Zu der Teichtiefe: meiner ist 2,20 an der tiefsten Stelle, ich habe Sand/Lehm gemisch als Substrat drin. Er ist nicht als reiner Schwimmteich gedacht, obwohl wir ab und zu einige Runden drin drehen oder ich ein paar Tauchgänge mit den Fischen machen. Ich habe 2 Tiefpunktabsaugungen drin, dadurch das mein Boden eben ist und ich mit einer 10m³ Pumpe auskomme, welche natürlich nicht so die Strömung macht wie bei Koiteichen (was ich aber auch gar nicht will), bleibt ab und zu etwas von den Abgestorbenen Algen liegen.
Wenn ich dann im Teich schwimme oder tauche wirbelt dieses natürlich auf.
Mich persöhnlich stört das nicht, und spätestens am nächsten Tag ist das auch wieder weg. Das meiste ist dann abgesaugt worden. 
Mit einen Schlammsauger brauche ich nätürlich nicht zu kommen, dieser würde den ganzen Sand mit absaugen.

Auf nackter Folie wird man aber auch den Schmodder besser sehen können, bei mir fällt er kaum auf. Da ich aber Fische und __ Muscheln im Teich habe, finde ich es artgerechter ihnen die Möglichkeit des gründelns / eingrabens zu bieten, als sie in einen sterilen Aquarium zu halten.

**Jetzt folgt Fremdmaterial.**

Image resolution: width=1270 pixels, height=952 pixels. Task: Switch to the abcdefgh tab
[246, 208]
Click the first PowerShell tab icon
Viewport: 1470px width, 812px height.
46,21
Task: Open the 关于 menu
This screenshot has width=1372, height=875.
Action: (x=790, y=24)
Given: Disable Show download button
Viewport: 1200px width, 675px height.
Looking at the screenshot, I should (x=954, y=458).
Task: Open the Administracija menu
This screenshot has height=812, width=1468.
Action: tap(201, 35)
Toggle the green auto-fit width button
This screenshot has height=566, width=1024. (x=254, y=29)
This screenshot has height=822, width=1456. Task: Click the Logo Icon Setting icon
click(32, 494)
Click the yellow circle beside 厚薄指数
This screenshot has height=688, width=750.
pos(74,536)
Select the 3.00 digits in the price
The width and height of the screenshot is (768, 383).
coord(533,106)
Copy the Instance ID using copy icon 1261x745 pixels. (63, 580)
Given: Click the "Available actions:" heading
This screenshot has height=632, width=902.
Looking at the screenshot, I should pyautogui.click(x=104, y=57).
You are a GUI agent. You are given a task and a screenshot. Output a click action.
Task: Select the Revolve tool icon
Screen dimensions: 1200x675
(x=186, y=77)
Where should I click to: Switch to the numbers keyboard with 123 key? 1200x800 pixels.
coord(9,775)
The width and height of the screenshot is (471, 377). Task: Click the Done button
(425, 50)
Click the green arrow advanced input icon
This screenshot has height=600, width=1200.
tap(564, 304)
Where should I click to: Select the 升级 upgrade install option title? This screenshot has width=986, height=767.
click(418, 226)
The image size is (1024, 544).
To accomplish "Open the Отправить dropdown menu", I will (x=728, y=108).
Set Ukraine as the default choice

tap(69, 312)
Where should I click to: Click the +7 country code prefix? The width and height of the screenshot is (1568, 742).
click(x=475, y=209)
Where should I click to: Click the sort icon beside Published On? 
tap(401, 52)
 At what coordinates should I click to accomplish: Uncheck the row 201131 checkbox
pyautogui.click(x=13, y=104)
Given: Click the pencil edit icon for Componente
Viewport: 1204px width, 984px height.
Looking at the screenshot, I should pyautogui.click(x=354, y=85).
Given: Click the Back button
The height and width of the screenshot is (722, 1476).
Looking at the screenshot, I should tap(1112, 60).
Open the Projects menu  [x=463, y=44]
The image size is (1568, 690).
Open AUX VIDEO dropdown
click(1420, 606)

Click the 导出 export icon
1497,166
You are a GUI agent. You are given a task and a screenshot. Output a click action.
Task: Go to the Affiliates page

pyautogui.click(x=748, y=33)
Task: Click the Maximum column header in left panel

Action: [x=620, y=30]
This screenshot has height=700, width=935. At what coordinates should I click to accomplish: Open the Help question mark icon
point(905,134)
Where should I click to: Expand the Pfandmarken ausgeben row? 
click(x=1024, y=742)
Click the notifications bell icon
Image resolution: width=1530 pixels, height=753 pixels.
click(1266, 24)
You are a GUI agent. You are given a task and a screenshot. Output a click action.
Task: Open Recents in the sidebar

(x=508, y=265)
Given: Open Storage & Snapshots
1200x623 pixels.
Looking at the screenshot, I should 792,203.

Auch finde ich es angenehmer drauf zu laufen. Wenn du den Teich tiefer als 2m machst, brauchst du, je nach Bundesland, eventuell eine Baugenehmigung. In vielen ist das, wenn der Teich <100m³ oder/und Tiefe <2m, nicht erforderlich

Axel


----------



## Heiko S. (3. Aug. 2008)

*AW: Wahnsinn oder realisierbar?*

  Sandra,

erst auch mal :willkommen 
auch ich habe mit Naturagart meinen Teich gebaut. Ich speise meinen Filterteich mit der "Zielsaugtechnik", und kann nur sagen, das haut 100% hin. Sicher gibt es immer einige Ecken wo etwas Sediment liegen bleibt. Deshalb ist es bei dem Naturagart Prinzip ja sogar erwünscht, das es gelegentlich aufgewirbelt wird.
Ein Teich ist nunmal auch ein Stück Natur und kein Pool.
Mein Teich ist nur 1,50 tief, reicht vollkommen aus.
Nicht umsonst ist NG zum Marktführer in Sachen Schwimmteich geworden.
Lass dich nicht entmutigen,

mfG Heiko


----------



## Digicat (5. Aug. 2008)

*AW: Wahnsinn oder realisierbar?*

Servus Kangal

Hab deinen Beitrag mal Hier hin verschoben, denn hier geht dein Projekt unter


----------



## Digicat (5. Aug. 2008)

*AW: Wahnsinn oder realisierbar?*

Servus Sandra

Wie gehts mit der Planung voran


----------



## Sandra78 (6. Aug. 2008)

*AW: Wahnsinn oder realisierbar?*

Hallo Ihr!!

Planung geht insofern voran, daß ich jetzt einen wunderbaren maßstabsgetreuen Plan habe, den ich wohl noch heute an NG durchgeben werde; gleichzeitig bestelle ich dann die ersten Bauanleitungen zum schmökern. 
Ich weiß nicht, ob ich das schon mal erwähnt habe, aber bauen werden wir erst nächstes Frühjahr, ich steh auf sorgfältige Planung  . 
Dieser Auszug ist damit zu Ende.